I danni causati dal ciclone Harry di fine gennaio lungo il litorale ionico — durante il quale numerose imbarcazioni da diporto ormeggiate sono state affondate o scaraventate sulla scogliera etnea, con il rischio di sversamenti di carburante in mare — nonché quelli alle strutture fisse, ai pontili e alle vie di accesso allo scalo, rese inaccessibili anche via mare per la presenza di grossi scogli spostati dai marosi, saranno oggetto dei lavori consegnati oggi nel porticciolo di Porti Rossi, a pochi passi da piazza Europa, a Catania.
L’intervento, per un importo di 776 mila euro e con un impegno di conclusione dei lavori in 150 giorni, è stato affidato con procedura di somma urgenza dal Genio civile di Catania all’impresa Idresia Infrastrutture di Isernia.

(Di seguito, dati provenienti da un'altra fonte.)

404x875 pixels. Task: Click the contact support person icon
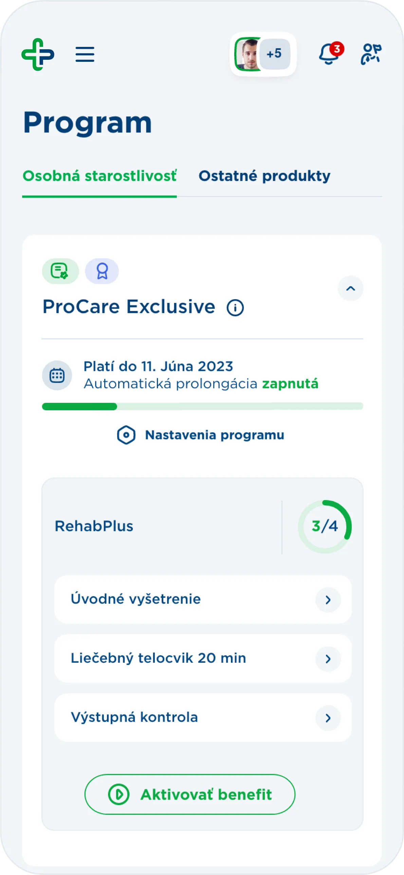371,54
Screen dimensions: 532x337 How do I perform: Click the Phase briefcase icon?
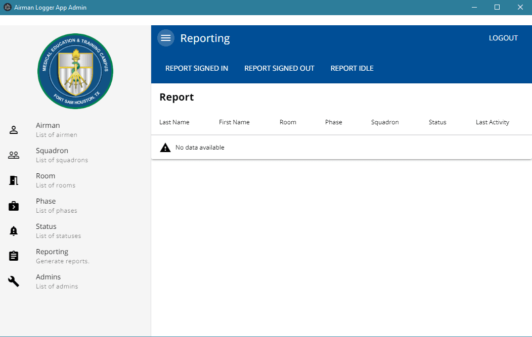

Alla consegna dei lavori erano presenti il dirigente generale del Dipartimento regionale Tecnico Duilio Alongi, nominato dal presidente Schifani soggetto delegato al coordinamento di tutte le strutture impegnate a fronteggiare le conseguenze del ciclone Harry e della frana di Niscemi; il dirigente generale del Dipartimento delle Infrastrutture Salvatore Lizzio; l’ingegnere capo del Genio civile di Catania Gaetano Laudani; il Rup Alberto Vecchio e il direttore dei lavori Ignazio Cassaniti.
“La rapidità dell’avvio degli interventi – ha dichiarato il presidente della Regione Renato Schifani – ha un forte impatto sull’operatività dell’infrastruttura, ma anche sulla salvaguardia dell’ambiente, per i rischi che la presenza di relitti e di sostanze inquinanti comporta. Lavoriamo senza sosta per rimediare ai danni eccezionali causati dal ciclone Harry, che ho potuto constatare di persona durante le visite ai luoghi più colpiti. Stiamo mobilitando risorse importanti ed energie consistenti, e la lista dei lavori consegnati si allunga ogni giorno”.